[START SOURCE EXCERPT]

The server is taking too long to respond. Look at the logs to determine why it is slow.

error_rate

The server is logging errors at a higher-than-normal rate. This warrants investigation in the logs.

old_db_backup

The most recent backup of the local BoltDB database on Google Storage is more than 25 hours old.

  • If db_backup_trigger_liveness is firing, resolve that first.

  • Look for backup files in the skia-task-scheduler bucket that are more recent, in case the alert is incorrect.

  • Check that task-scheduler-db-backup is deployed to the server and the systemd service is enabled.

  • Check if there are any files in the directory /mnt/pd0/task_scheduler_workdir/trigger-backup. If not, check the systemd logs for task-scheduler-db-backup for errors.

  • If the systemd timer failed to execute, you can trigger a manual backup by running touch /mnt/pd0/task_scheduler_workdir/trigger-backup/task-scheduler-manual.

  • Otherwise, check logs for “Automatic DB backup failed” or other errors.

too_many_recent_db_backups

There are too many recent backups in the skia-task-scheduler bucket. This indicates a runaway process is creating unnecessary backups. Review the task scheduler logs for “Beginning manual DB backup” to determine what is triggering the excessive backups.

db_backup_trigger_liveness

The function DBBackup.Tick is not being called periodically. If scheduling_failed alert is firing, resolve that first. Otherwise, check for recent code changes that may have unintentionally removed the callback to trigger a DB backup from the task scheduler loop.

incremental_backup_liveness

The function gsDBBackup.incrementalBackupStep has not succeeded recently. Check logs for “Incremental Job backup failed”. If Task Scheduler is otherwise operating normally, this is not a critical alert, since we also perform a full nightly backup.

incremental_backup_reset

The function gsDBBackup.incrementalBackupStep is not able to keep up with the rate of new and modified Jobs. This likely indicates a problem with the connection to Google Storage or the need for additional concurrency. Check logs for “Incremental Job backup failed” or “incrementalBackupStep too slow”. This alert will also resolve itself after the next full backup, which can be manually triggered by running touch /mnt/pd0/task_scheduler_workdir/trigger-backup/task-scheduler-manual.

db_too_many_free_pages

The number of cached free pages in the Task Scheduler BoltDB has grown large. As this number grows, DB performance suffers. Please file a bug and increase the threshold in alerts.cfg. It's unclear what causes this issue, but it might be due to killing the process without gracefully closing the DB or due to large read transactions concurrent with write transactions.

too_many_candidates

The number of task candidates for a given dimension set is very high. This may not actually indicate that anything is wrong with the Task Scheduler. Instead, it may just mean that demand has exceeded bot capacity for one or more types of bots for an extended period. If possible, increase the bot capacity by adding more bots or by fixing offline or quarantined bots. Consider temporarily blacklisting backfill tasks for these bots to reduce load on the scheduler. An alternative long-term fix is to remove tasks for overloaded bots.

trigger_nightly

The nightly trigger has not run in over 25 hours. Check that the task-scheduler-trigger-nightly.service has run. If not, check the systemctl settings on the server. If so, check the Task Scheduler logs.

trigger_weekly

The weekly trigger has not run in over 8 days. Check that the task-scheduler-trigger-weekly.service has run. If not, check the systemctl settings on the server. If so, check the Task Scheduler logs.

[END SOURCE EXCERPT]

In the Task Scheduler alert guide, what command triggers a manual database backup?

[START SUPPLIED INFORMATION]

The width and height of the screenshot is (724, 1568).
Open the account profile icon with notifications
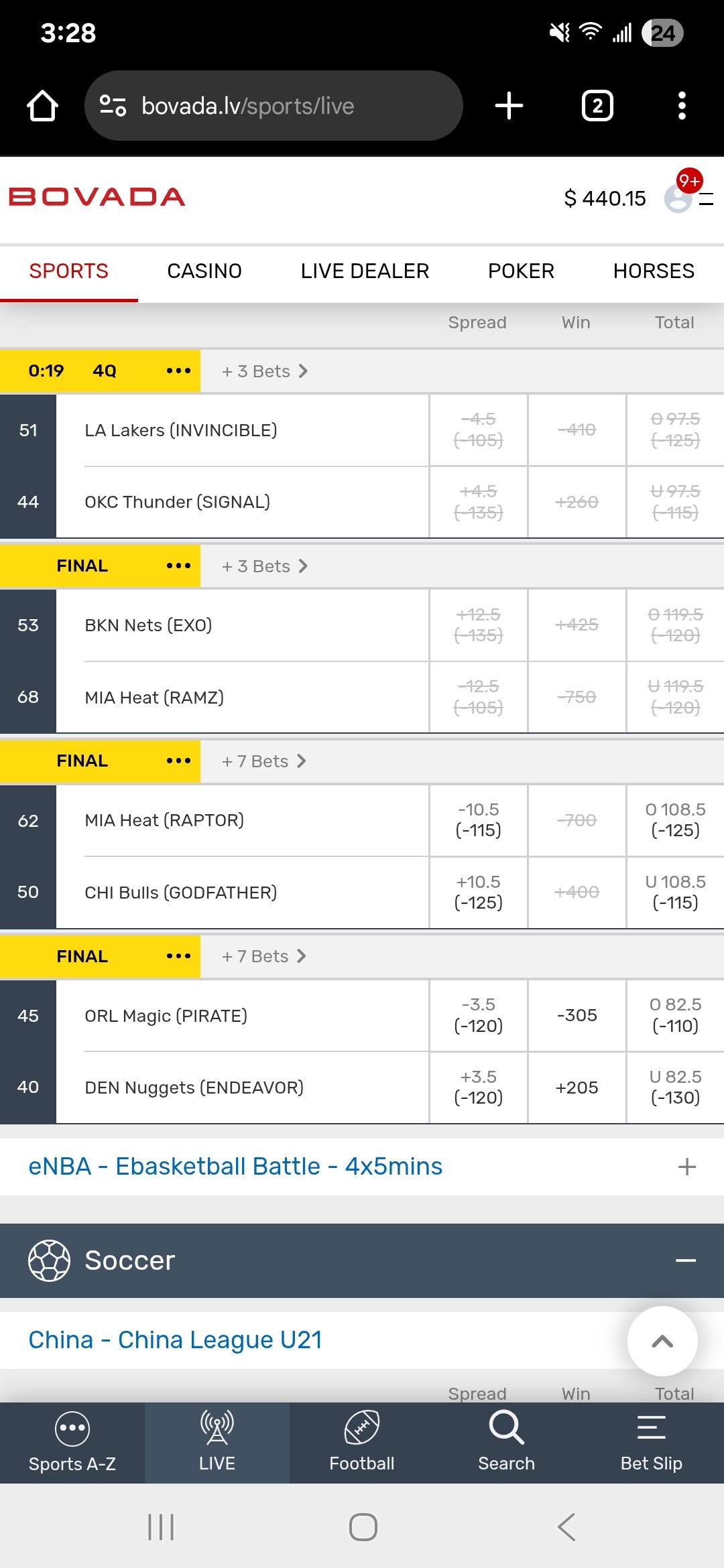[x=678, y=198]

[END SUPPLIED INFORMATION]

## EXERCISE OUTPUT
touch /mnt/pd0/task_scheduler_workdir/trigger-backup/task-scheduler-manual